→ ABOUT THIS EXERCISE:
Retype the lines below exactly, from the one that contains "Image resolution: width=1568" through the last, and leave every picture out.

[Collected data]
----------------

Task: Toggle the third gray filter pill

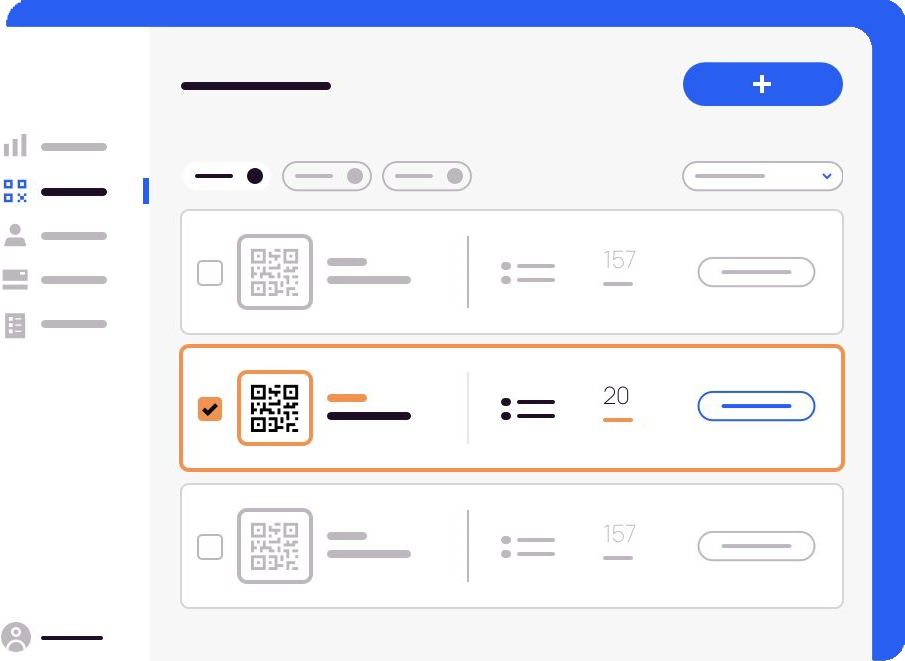Action: (427, 176)
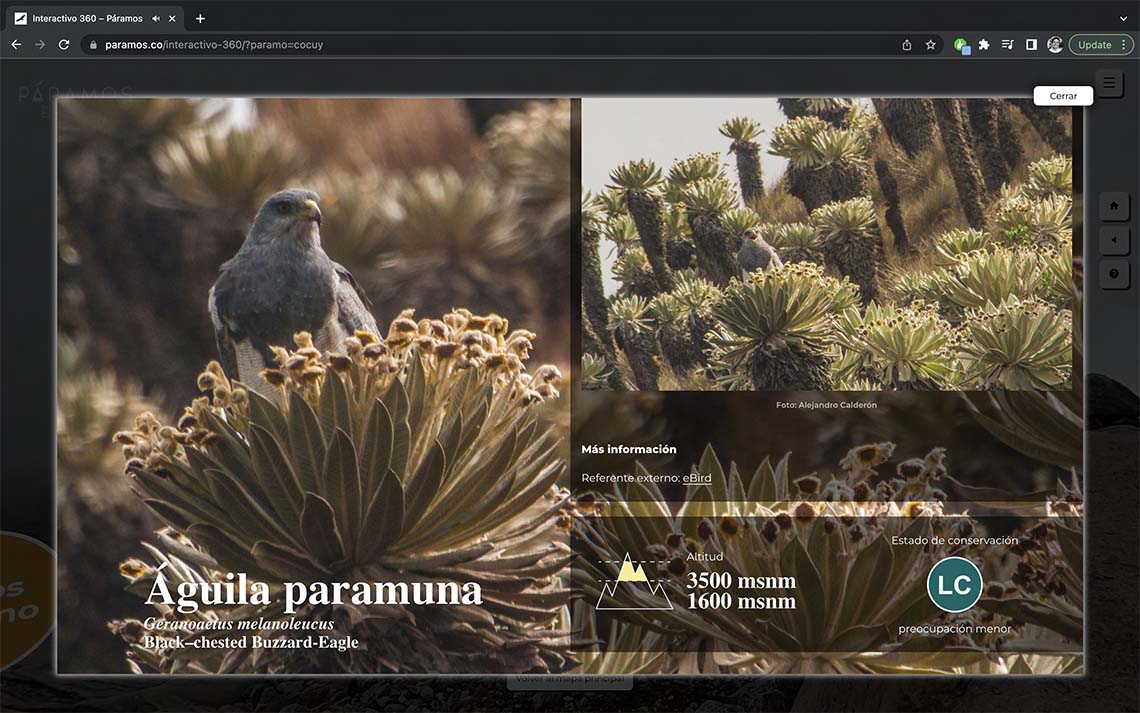Expand the tab search chevron

(x=1123, y=19)
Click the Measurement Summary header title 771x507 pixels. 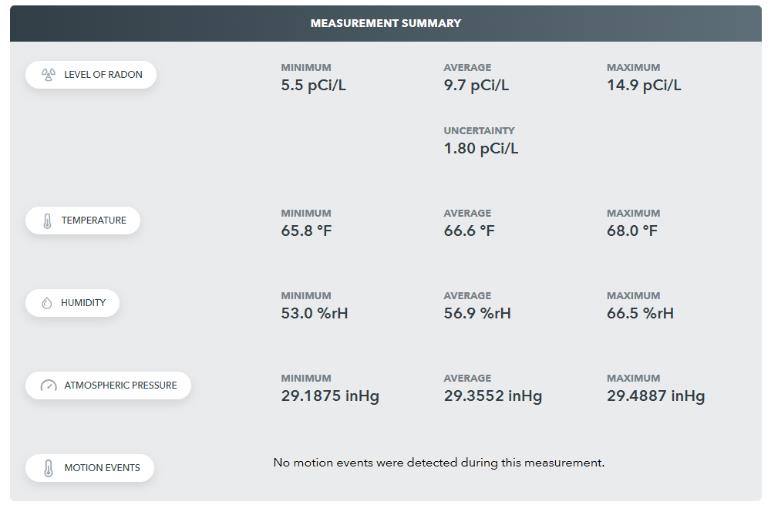(x=385, y=23)
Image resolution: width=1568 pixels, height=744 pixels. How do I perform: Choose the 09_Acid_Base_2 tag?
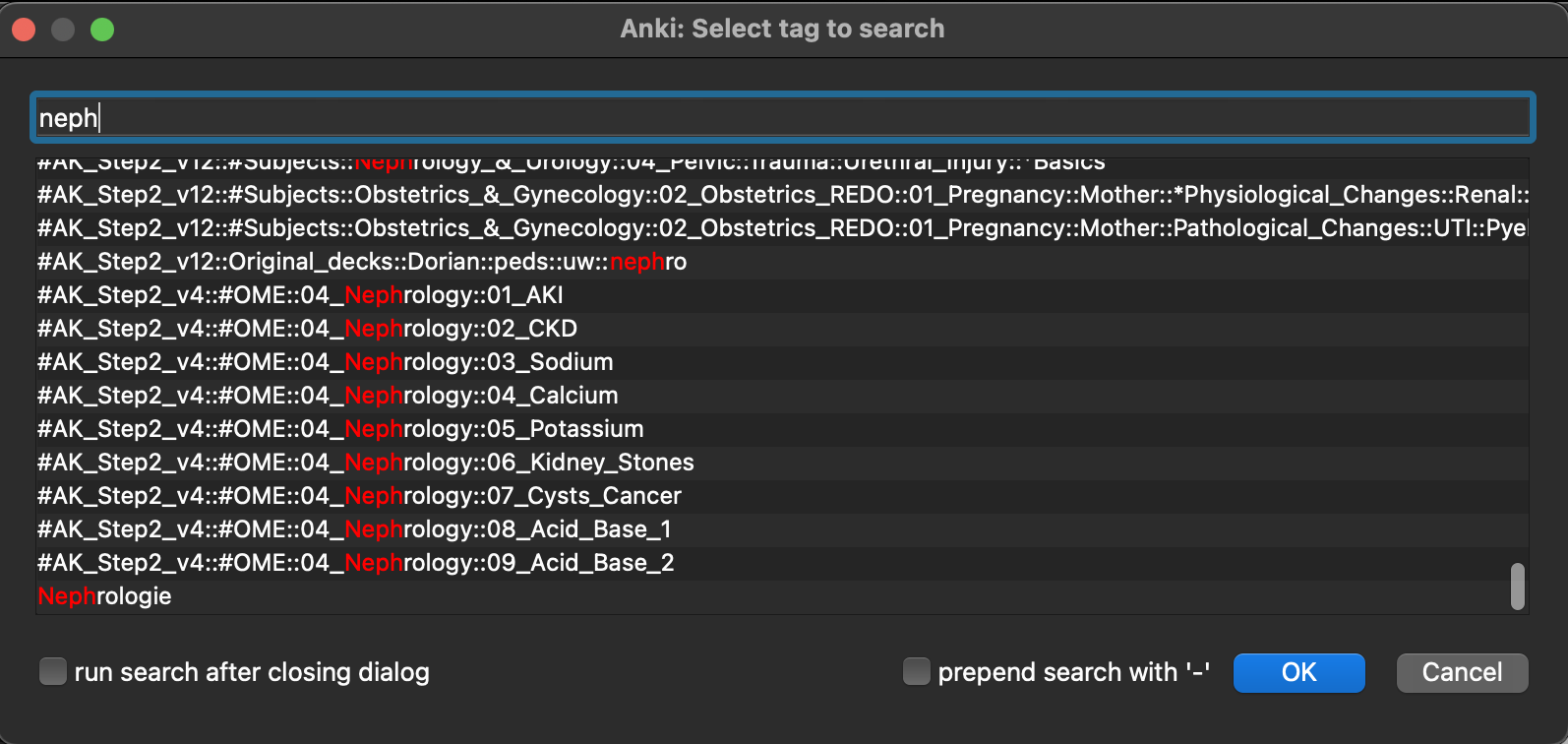pos(355,563)
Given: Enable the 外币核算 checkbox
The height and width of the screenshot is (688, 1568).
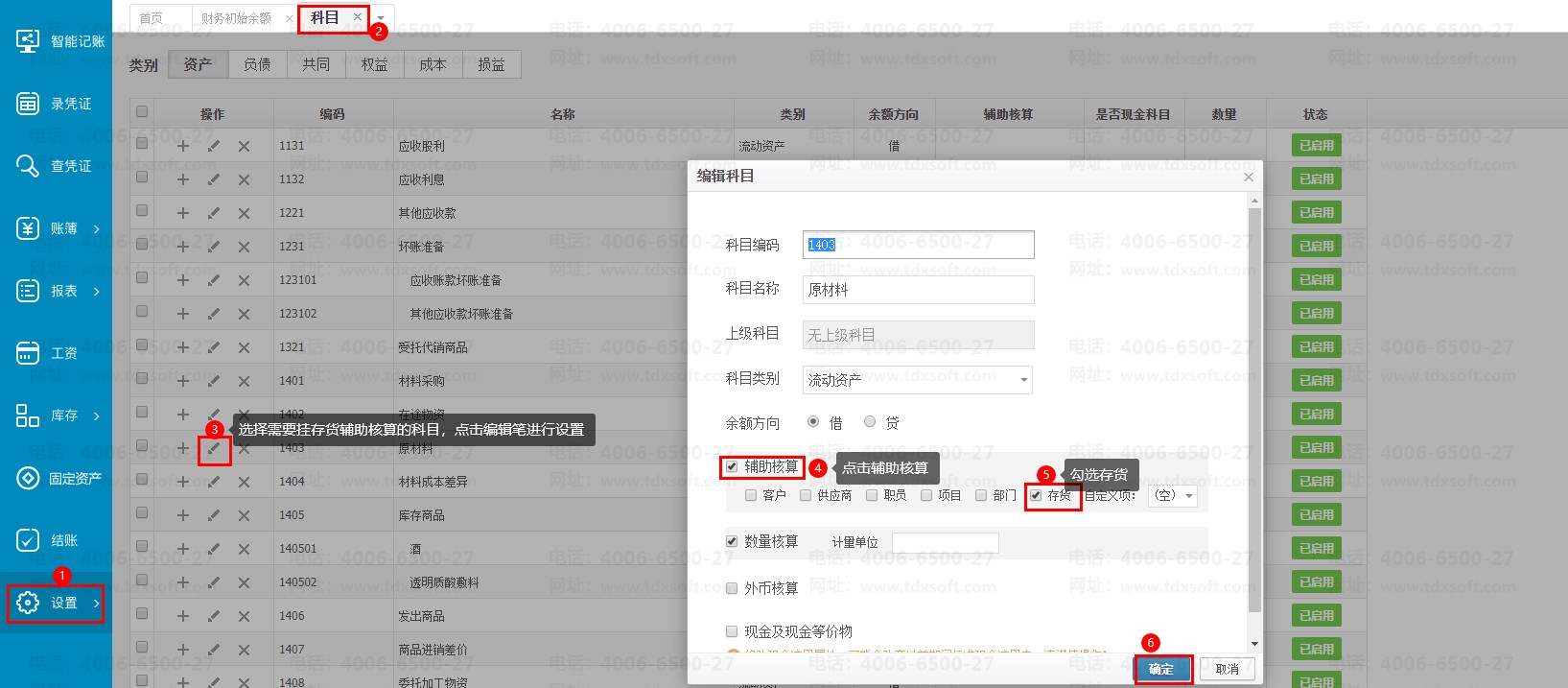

----------------

→ RESULT:
Image resolution: width=1568 pixels, height=744 pixels. How do I perform: Choose the 09_Acid_Base_2 tag?
pos(355,563)
Given: Enable the 外币核算 checkbox
The height and width of the screenshot is (688, 1568).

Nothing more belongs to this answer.